Of the 32 life insurers in Bangladesh, 20 spent higher for management expenses than premium collection in the quarter violating the authorised limit for the former, according to the Insurance Development and Regulatory Authority (IDRA).
The management expenditure for these companies was Tk 100 to Tk 348 against a premium collection of Tk 100, said the regulator in a report on management expense.
Insurance laws allow companies to spend up to Tk 96 as management expenses for every Tk 100 collected in premium. In 2016, insurers spent Tk 179 against their earning of Tk 100, the report said.
Insurance companies could not settle claims on schedule because of the higher management expenditure, said a senior executive of the IDRA.

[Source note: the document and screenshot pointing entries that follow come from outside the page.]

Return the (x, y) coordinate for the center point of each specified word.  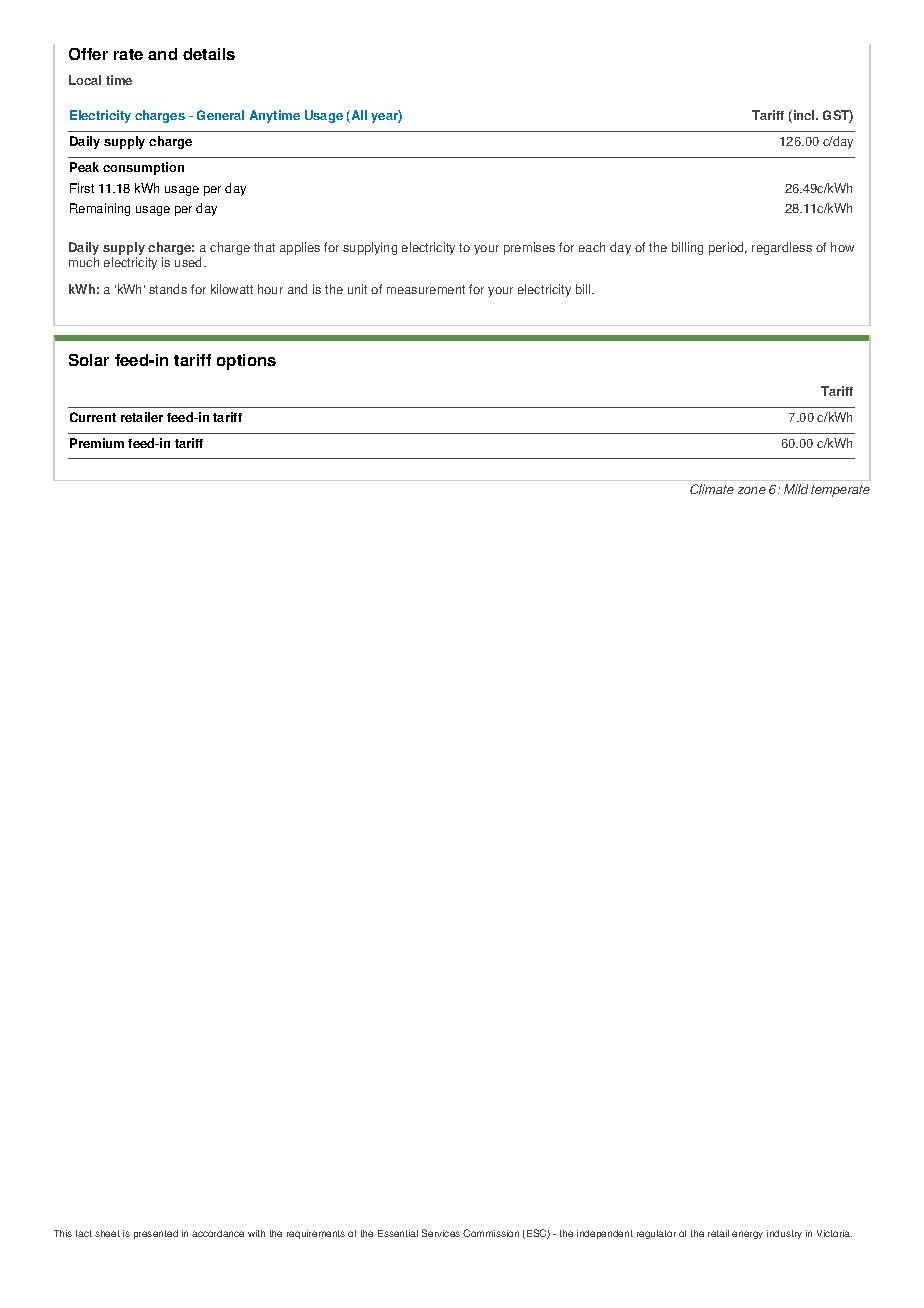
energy (747, 1235)
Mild (796, 489)
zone (752, 490)
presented (156, 1234)
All (358, 116)
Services (441, 1233)
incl (805, 115)
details (209, 54)
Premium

The higher expenditure is weakening the financial strength of insurers as they are meeting the excess expenses from their paid-up capital instead of from life funds, breaching laws, he said. Life fund is an amount of money from which life insurance payments are made and with which an insurance company makes investments.
Ten life insurers saw a decline in their life funds in the first quarter of 2018 due to their higher expenditure, the report said.

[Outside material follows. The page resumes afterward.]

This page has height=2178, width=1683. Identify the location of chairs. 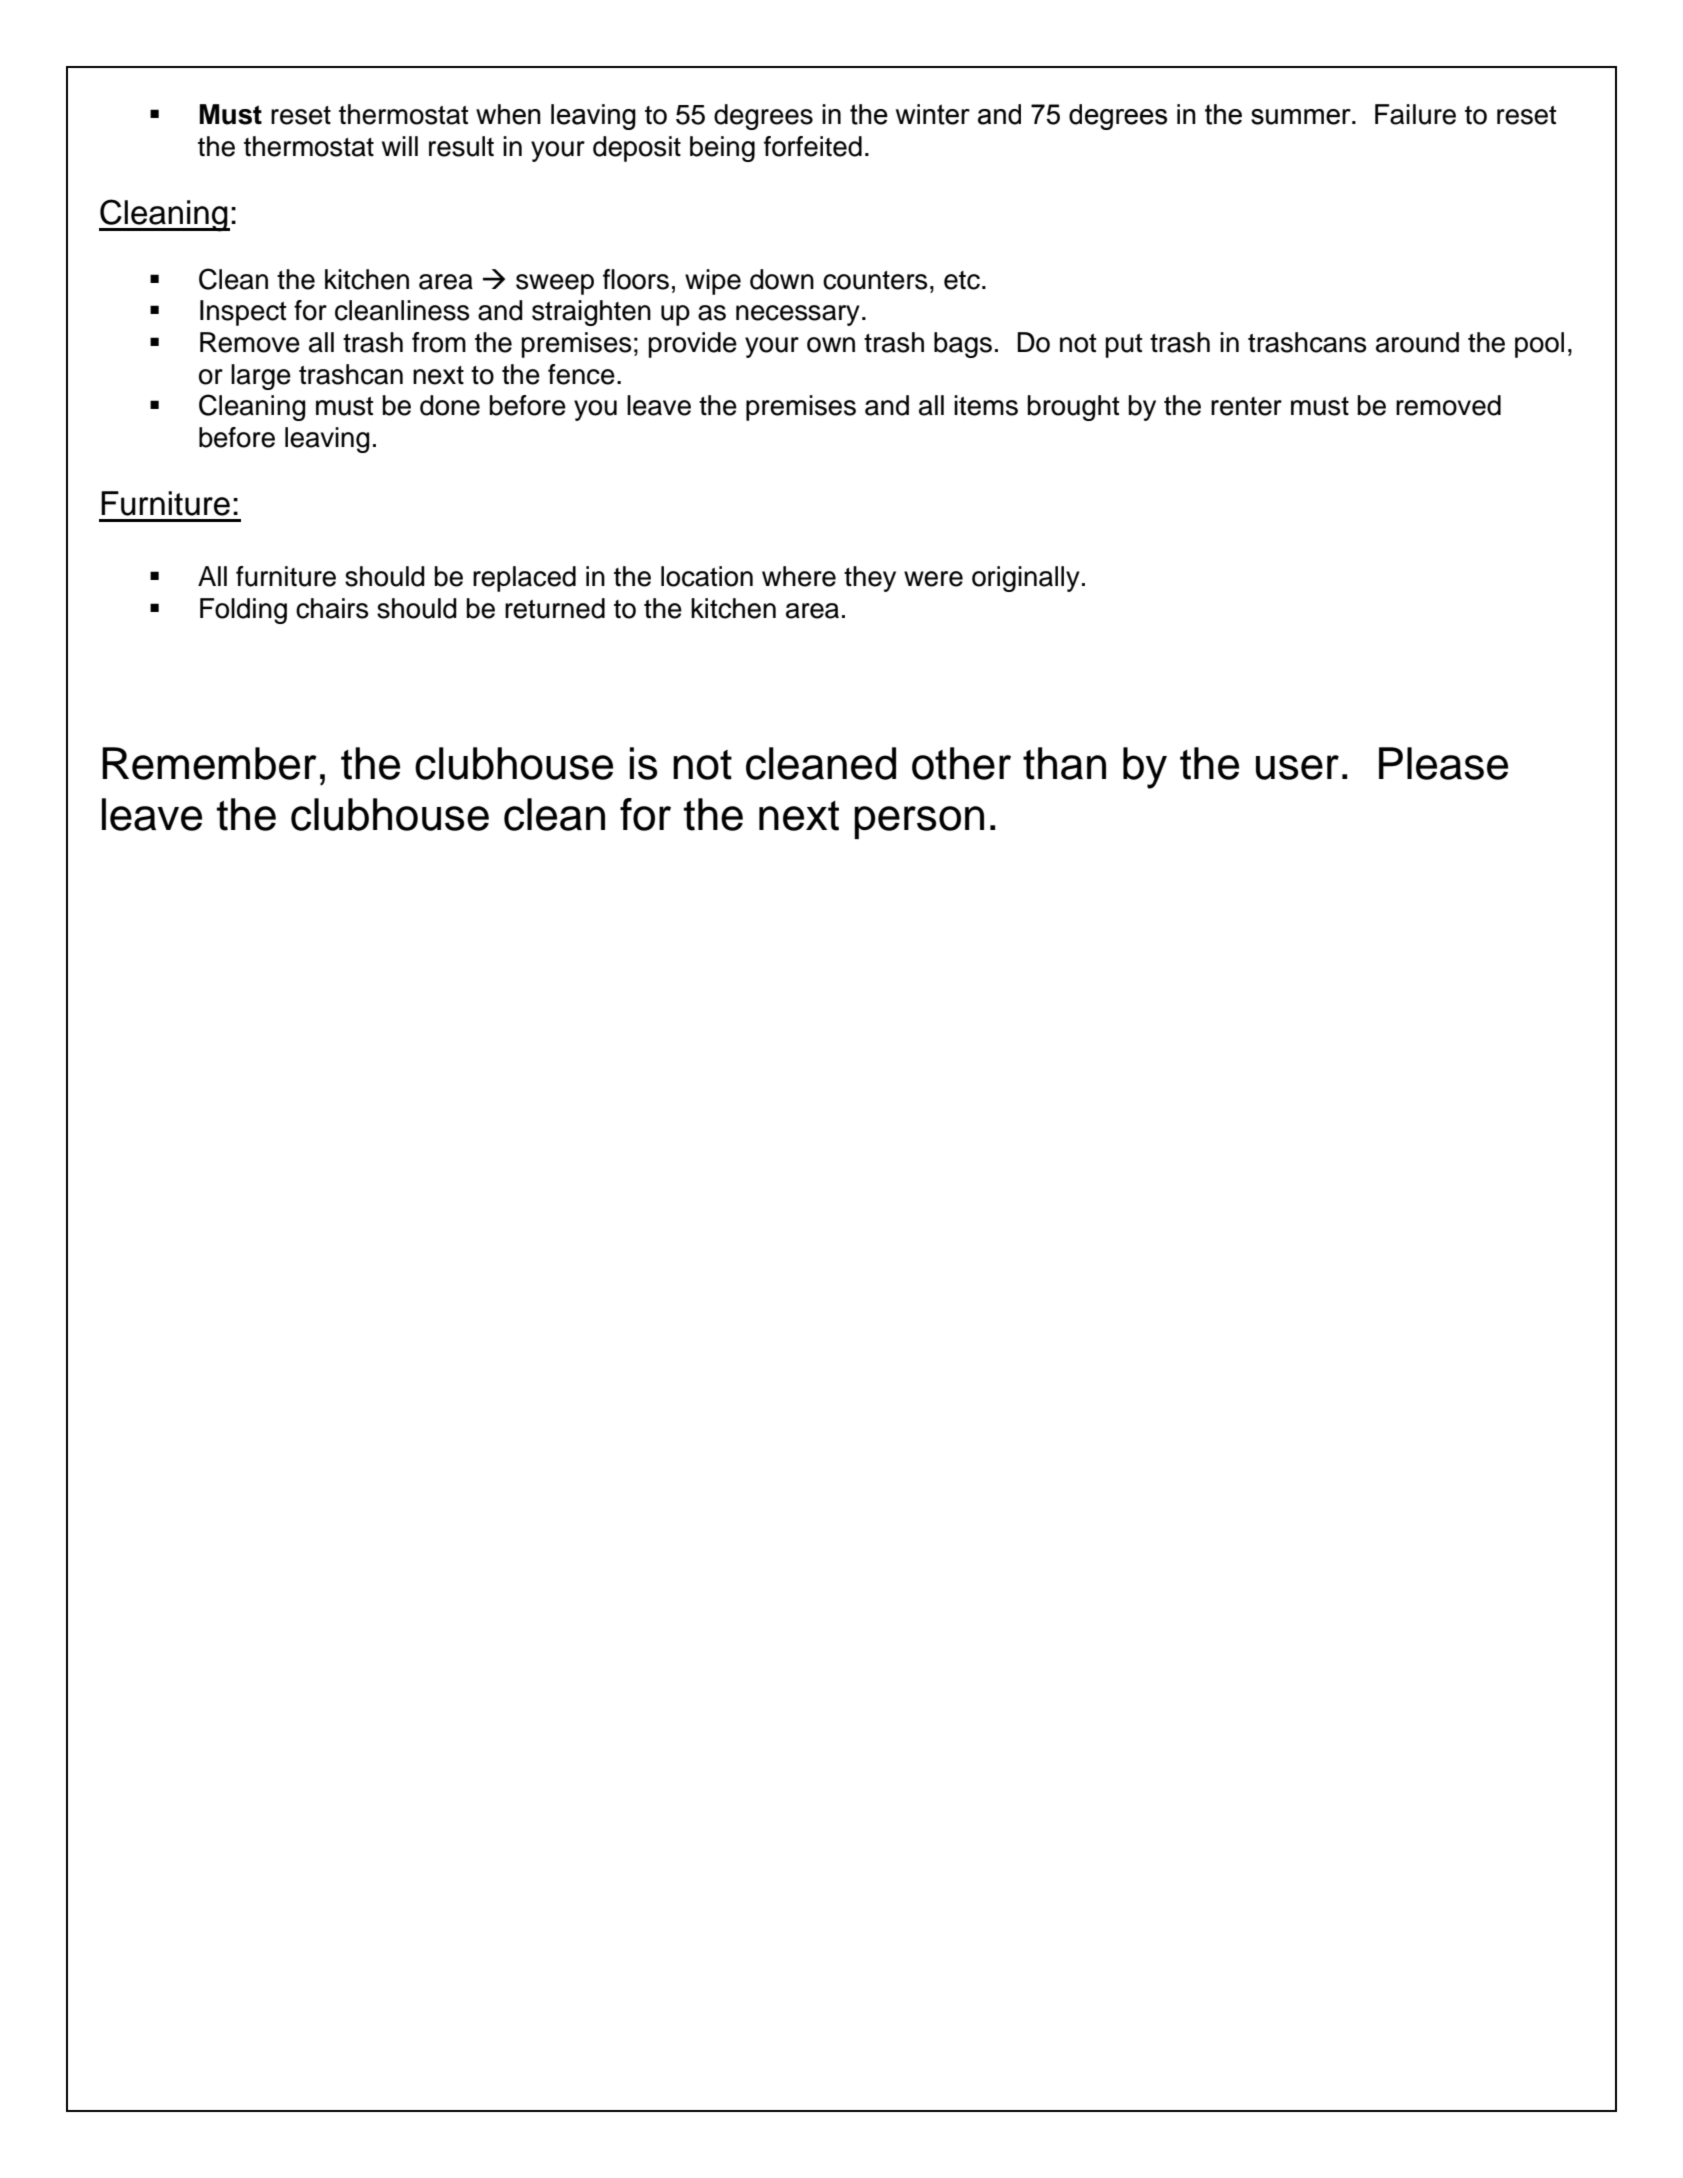
(332, 608).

The companies are Fareast Life, Golden, Homeland, LIC Bangladesh, Meghna, National, Padma Islami, Popular Life, Prime Islami and Sandhani Life. Weak organogram of agents at field level pushed up the cost for premium collection, the report said.

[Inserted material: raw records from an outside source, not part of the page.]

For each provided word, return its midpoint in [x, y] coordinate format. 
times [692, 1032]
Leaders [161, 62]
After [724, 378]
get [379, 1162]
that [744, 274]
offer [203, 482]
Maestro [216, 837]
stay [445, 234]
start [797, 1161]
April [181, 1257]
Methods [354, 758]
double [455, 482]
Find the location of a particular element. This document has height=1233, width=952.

Insurance companies are supposed to employ five agents under a permanent employee as per rules, but they have only two agents. Besides, the higher rate of insurance policy lapse also accounted for the increased management expenses, said the report.
The policy for which all benefits to policy-holders cease and are terminated because of non-payment of premium amount on due date or even after a grace period is called a lapsed policy.
The rate of insurance lapse was more than 70 percent in two insurance companies -- Baira and Fareast, said the IDRA.
The lapse mainly takes place because of agents' shift from one company to another, the report identified.
The management expenses are much higher in some new generation companies compared to those of their predecessors.
Jamuna Life, which was given licence in 2013, spent 130 percent more than the regulatory ceiling in the April-June quarter. Swadesh Life, another new generation insurer, spent 95 percent more, IDRA data showed.
A lack of efficient human resources is one of the major causes behind the higher management spending, said Borhan Uddin Mazumder, chief executive officer of Mercantile Islami Life Insurance.
He said insurance companies had to spend higher for agent management at field levels because of a shortage of agents.